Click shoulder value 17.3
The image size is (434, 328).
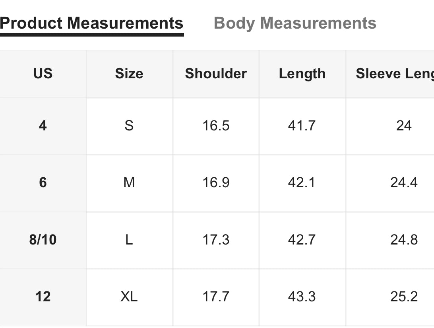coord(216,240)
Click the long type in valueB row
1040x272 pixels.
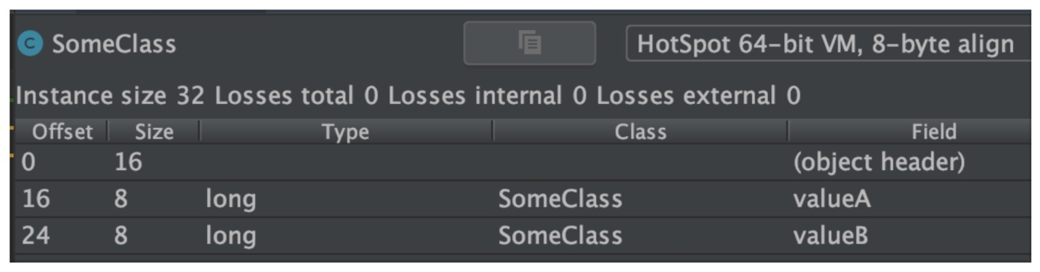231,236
+--
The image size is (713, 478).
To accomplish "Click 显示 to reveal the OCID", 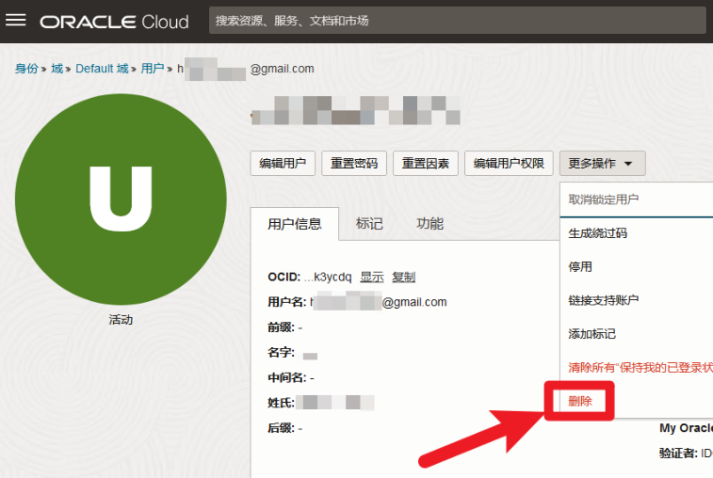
+--
## Your instructions
Excerpt from the records above: set down only the lines from the one that contains "The image size is (713, 478)." through the one that contains "显示 to reveal", inclusive, word for word. Pictures stay out.

## Answer to this problem
The image size is (713, 478).
To accomplish "Click 显示 to reveal the OCID", 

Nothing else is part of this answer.